Droits de la défense
Deuxième front : un recours spécifique contre le paiement à la performance. Pour Union collégiale, la rémunération sur objectifs de santé publique (ROSP) qui a été généralisée dans la convention de 2011 (par accord tacite puisque les médecins devaient formaliser explicitement leur refus éventuel) met en place un système de paiement différé qui « aliène » la médecine libérale. « Avec la ROSP, il y a un problème de consentement, si le médecin ne dénonce pas il est piégé », suggère-t-on au cabinet Vidal Avocats.

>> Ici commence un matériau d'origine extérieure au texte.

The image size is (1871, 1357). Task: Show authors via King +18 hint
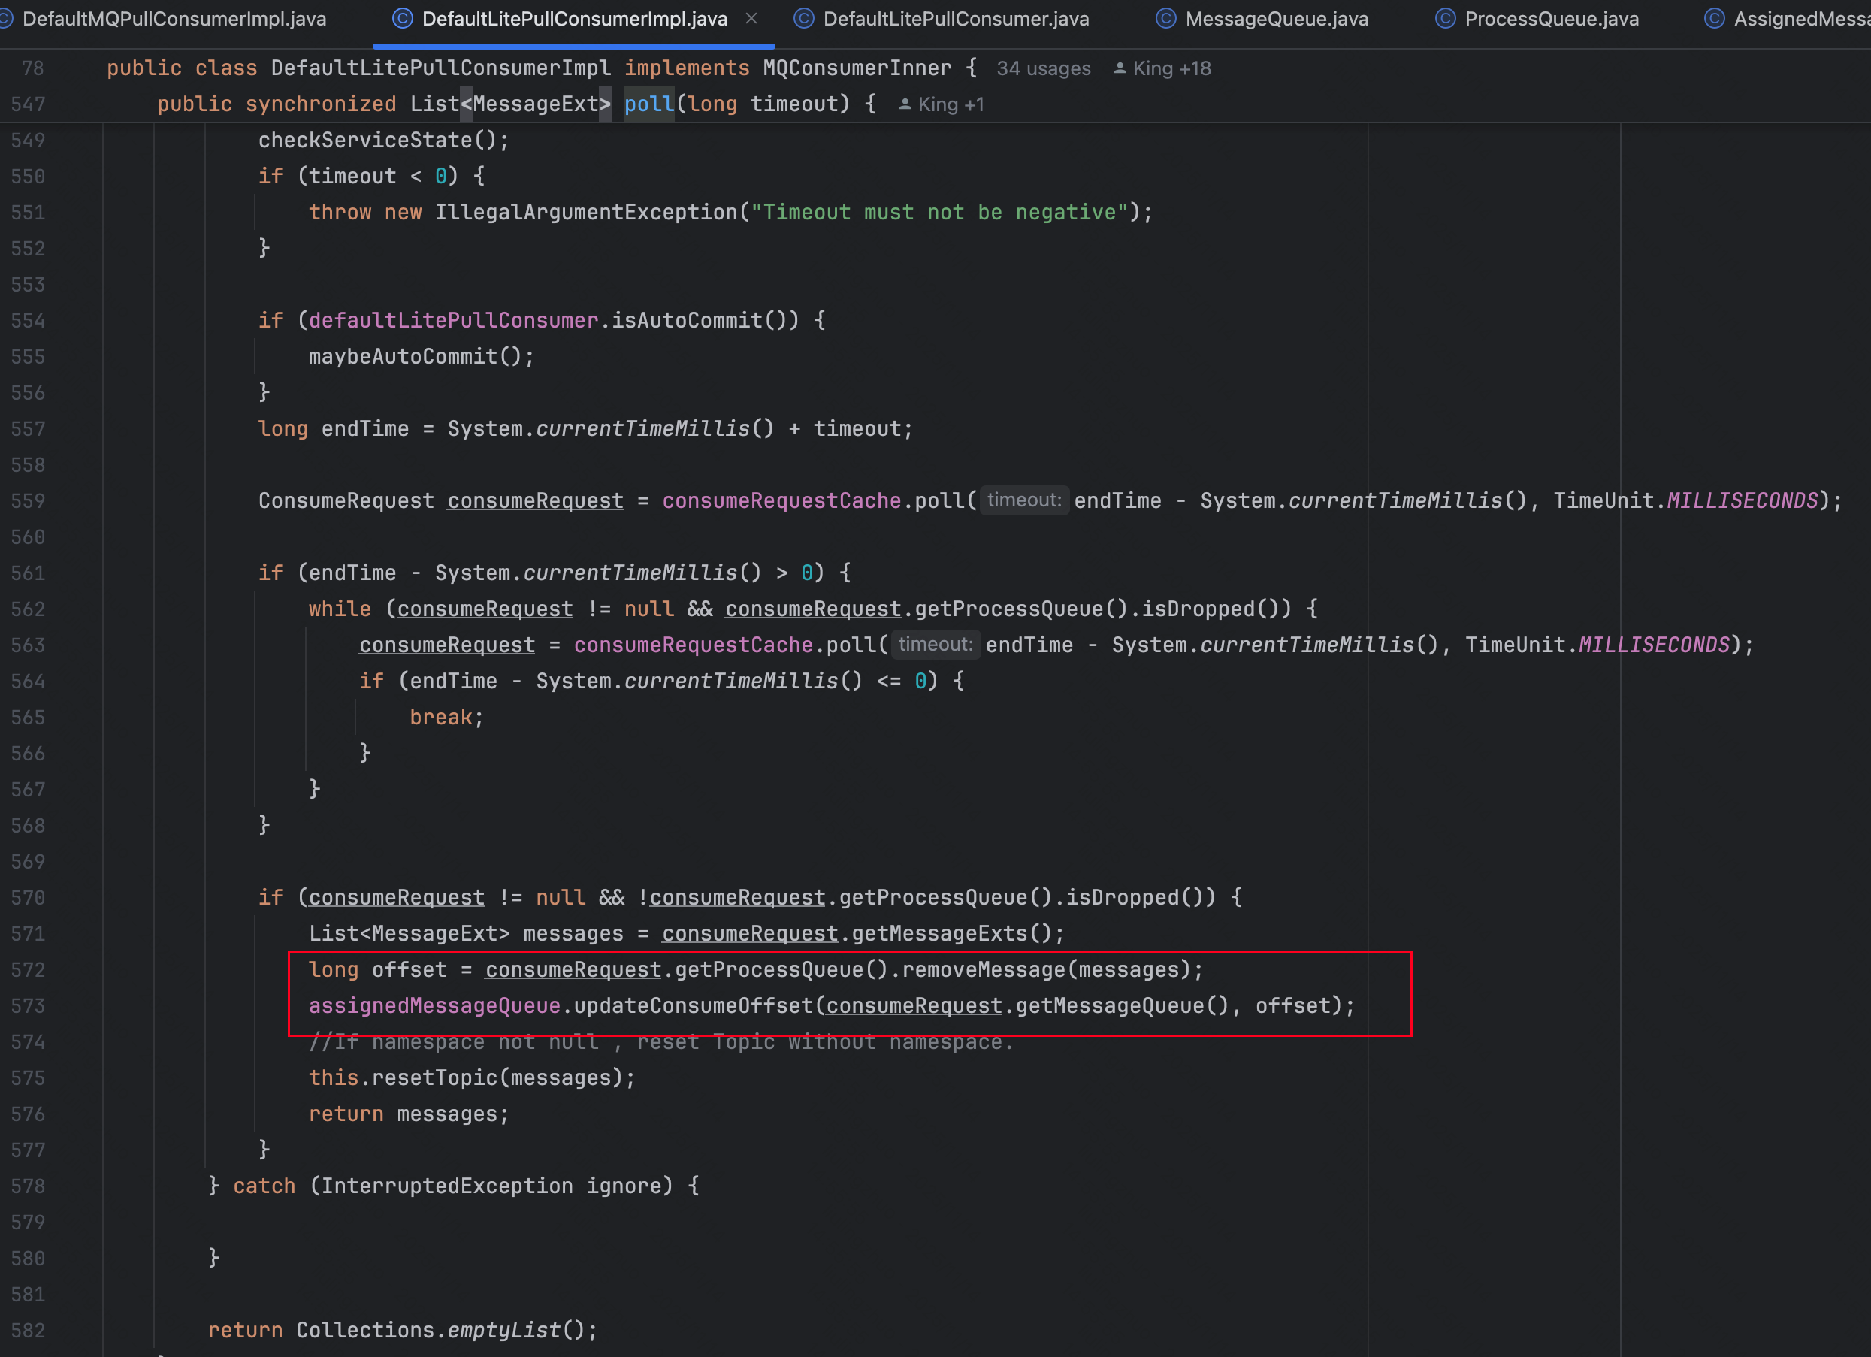tap(1171, 68)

Troisième cible : la procédure de sanctions conventionnelles contre les pratiques tarifaires dites excessives, mise en place dans l’avenant 8. Généraliste MEP installé à Grasse en secteur II, le Dr Sabbah a été le tout premier médecin sanctionné pour des dépassements jugés abusifs (pour des consultations facturées 70 euros en moyenne). Une procédure de recours se poursuit devant le tribunal administratif de Nice contre la caisse primaire des Alpes-Maritimes. « La procédure n’est pas conforme aux droits de la défense, il s’agit de tribunaux d’exception », affirme le cabinet Vidal.
Enfin, quatrième salve, Union collégiale a engagé une procédure visant à « révéler et contester les liens financiers » entre les syndicats qui signent la convention et les autorités publiques, notamment via la formation des cadres syndicaux à la vie conventionnelle. « Nous allons nous attirer beaucoup d’ennemis, concède le Dr Sabbah. Notre objectif n’est pas d’affaiblir les syndicats mais de dénoncer un système qui les rend pieds et poings liés. » Des informations financières ont été réclamées à la CNAM et le cabinet Vidal n’exclut pas de saisir la commission d’accès aux documents administratifs (CADA) en cas de refus.
À quelques mois du scrutin professionnel en médecine libérale (programmé le 12 octobre), cette guerre judiciaire au cœur du système conventionnel, et qui n’épargne pas les organisations signataires, est-elle une manœuvre électorale ? Le Dr Sabbah assure vouloir défendre la médecine libérale face à une idéologie « qui veut la détruire ».